*Recorded information*.
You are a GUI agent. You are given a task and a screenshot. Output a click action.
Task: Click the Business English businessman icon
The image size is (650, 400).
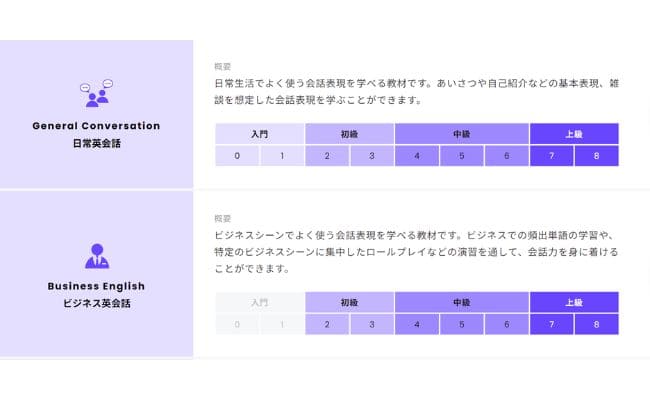(x=97, y=256)
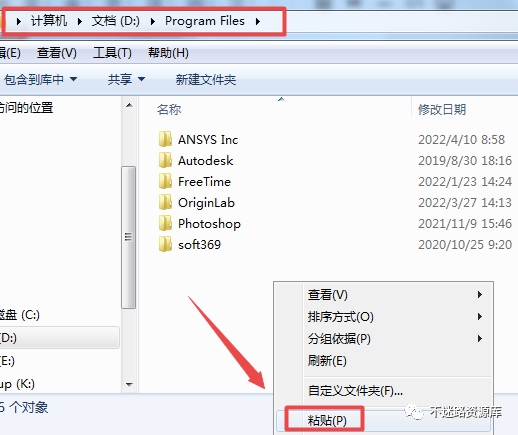
Task: Expand the arrow after 计算机 in address bar
Action: [79, 21]
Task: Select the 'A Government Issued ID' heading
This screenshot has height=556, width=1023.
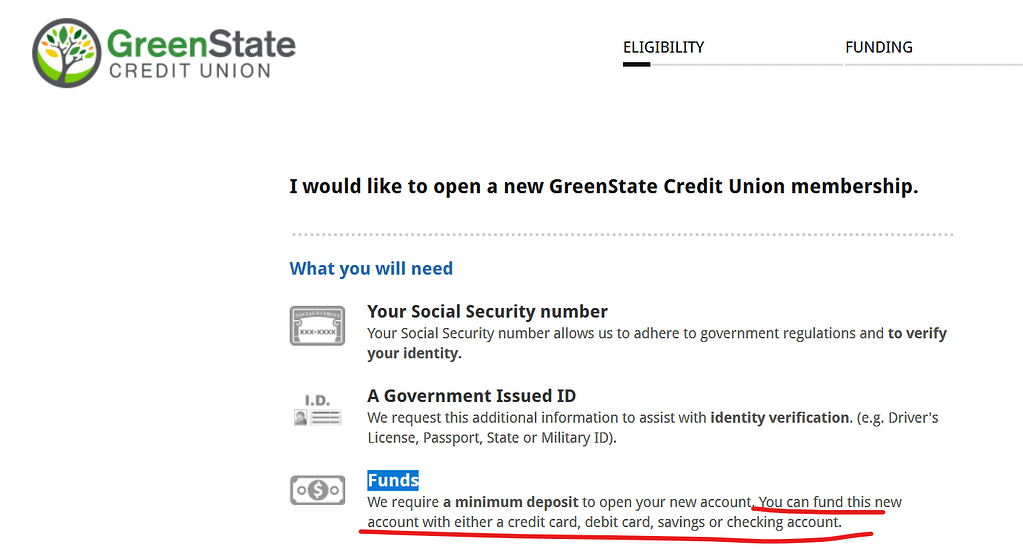Action: click(471, 396)
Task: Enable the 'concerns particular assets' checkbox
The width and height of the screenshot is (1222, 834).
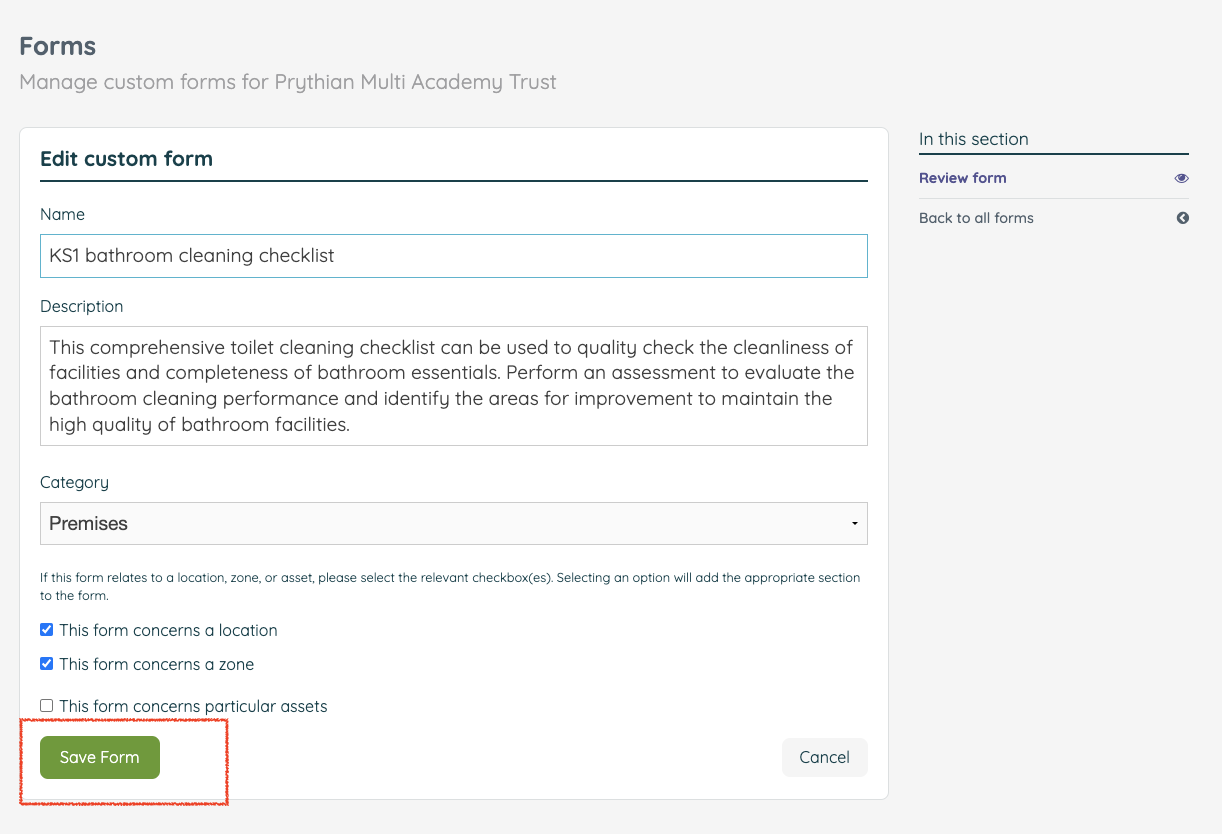Action: pyautogui.click(x=47, y=706)
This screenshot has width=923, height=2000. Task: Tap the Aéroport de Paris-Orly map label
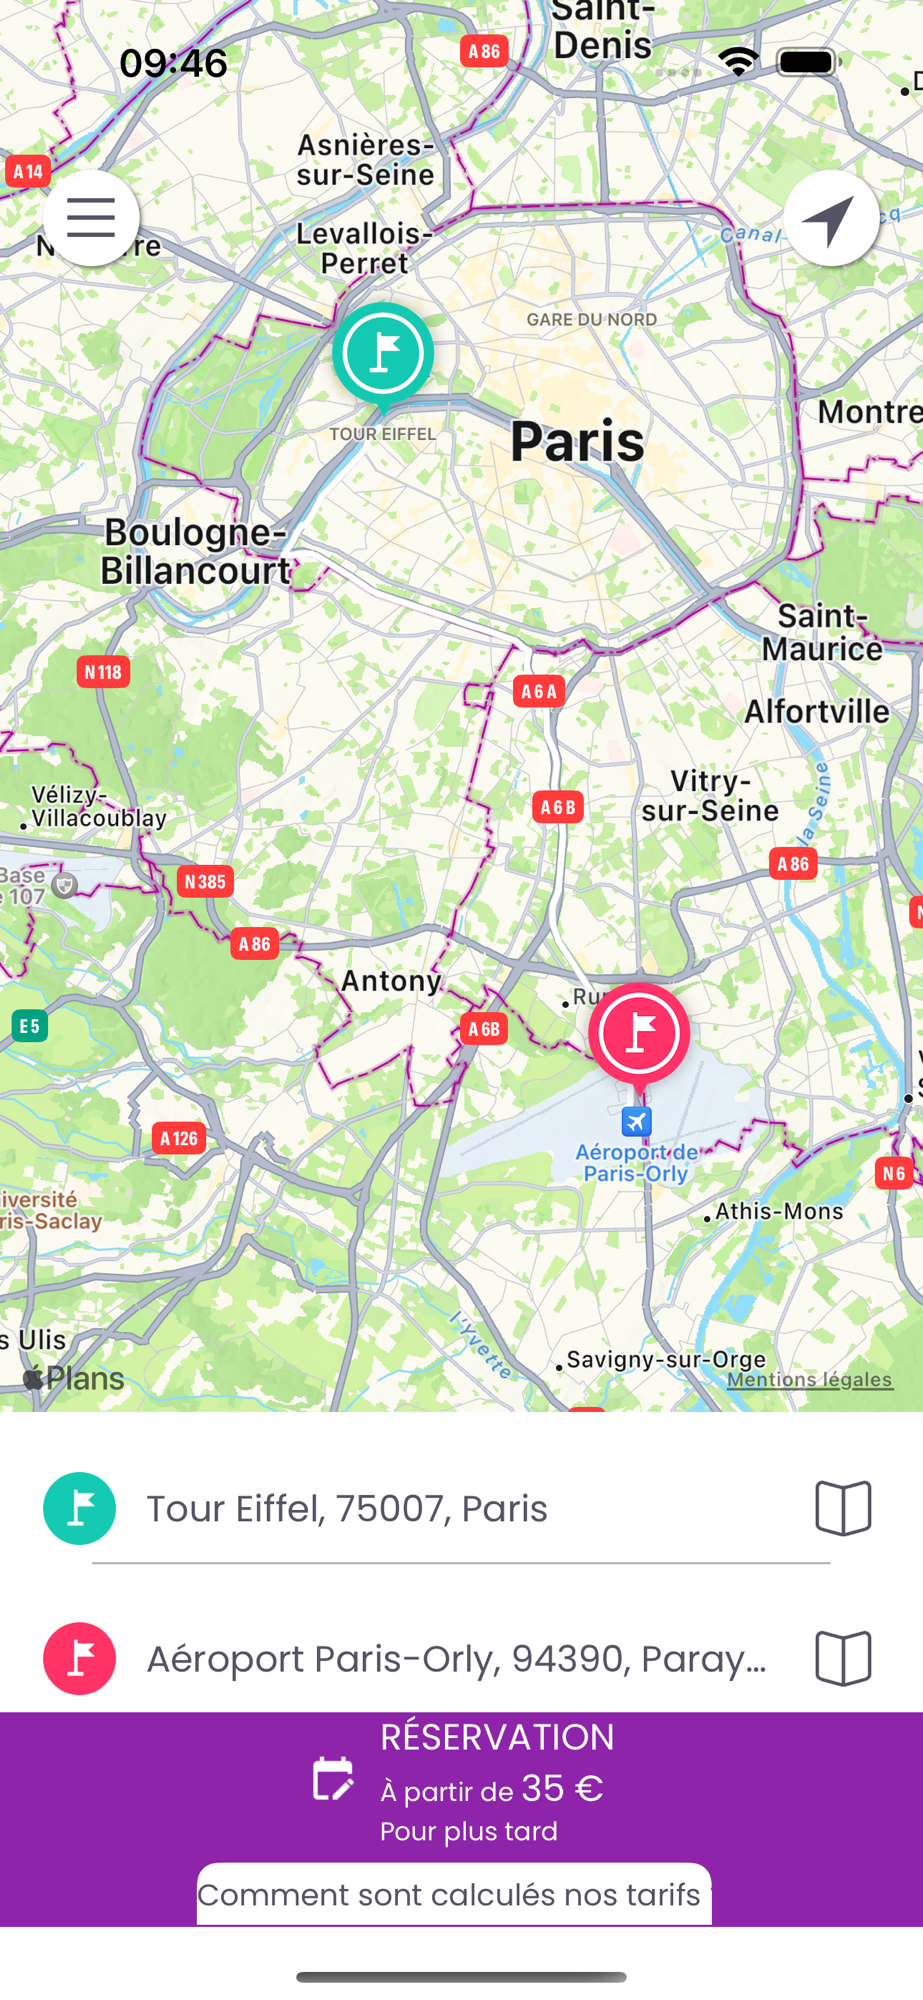tap(636, 1163)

*Task brief*. Without altering anything, output all the lines above but none of the images.

*Reply*.
You are a GUI agent. You are given a task and a screenshot. Output a click action.
Task: Click the Business English businessman icon
The image size is (650, 400).
(x=97, y=256)
Task: Expand the arrow after 计算机 in address bar
Action: [79, 21]
Task: Select the 'A Government Issued ID' heading
This screenshot has height=556, width=1023.
Action: click(471, 396)
Task: Enable the 'concerns particular assets' checkbox
The width and height of the screenshot is (1222, 834).
Action: pyautogui.click(x=47, y=706)
This screenshot has width=923, height=2000. Task: Tap the Aéroport de Paris-Orly map label
tap(636, 1163)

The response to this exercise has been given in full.